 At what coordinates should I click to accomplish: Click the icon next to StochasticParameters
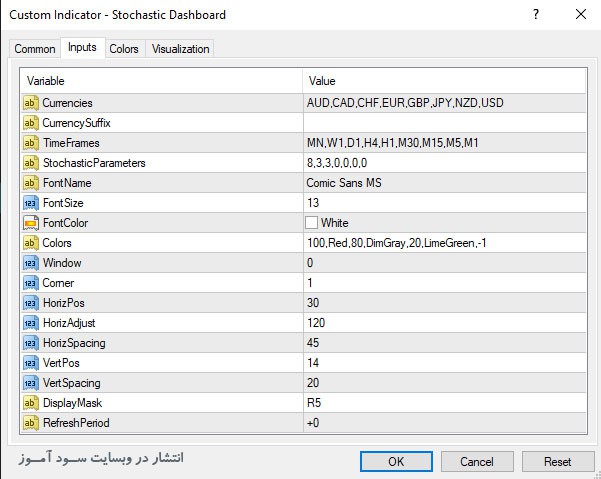pos(30,163)
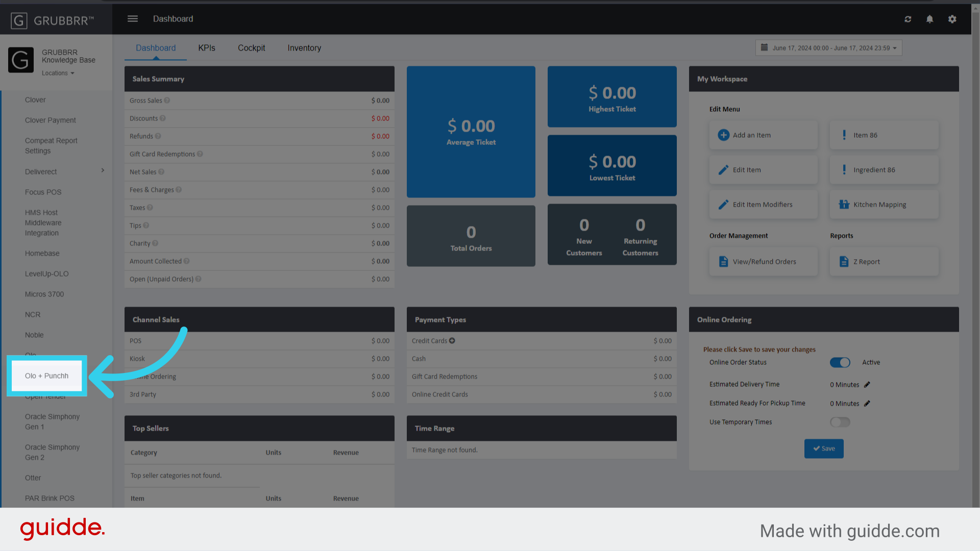Select Olo + Punchh in sidebar

pyautogui.click(x=46, y=376)
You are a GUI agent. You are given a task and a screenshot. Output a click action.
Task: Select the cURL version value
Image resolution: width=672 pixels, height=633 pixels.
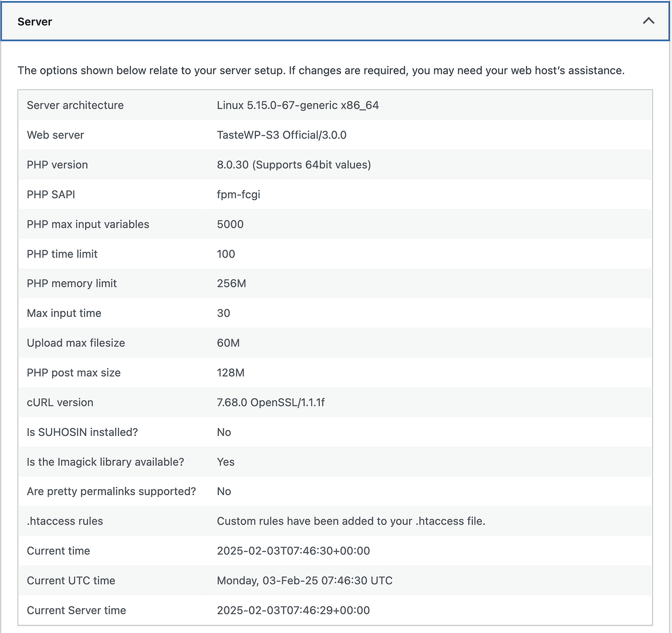click(x=271, y=402)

*Work order*: Each entry above should come back word for word, and no picture should come with it.

*Solution to this exercise*:
 At what coordinates should I click to accomplish: Click the icon next to StochasticParameters
pos(30,163)
Select Olo + Punchh in sidebar

pyautogui.click(x=46, y=376)
You are a GUI agent. You are given a task and a screenshot. Output a click action.
Task: Select the cURL version value
Image resolution: width=672 pixels, height=633 pixels.
click(x=271, y=402)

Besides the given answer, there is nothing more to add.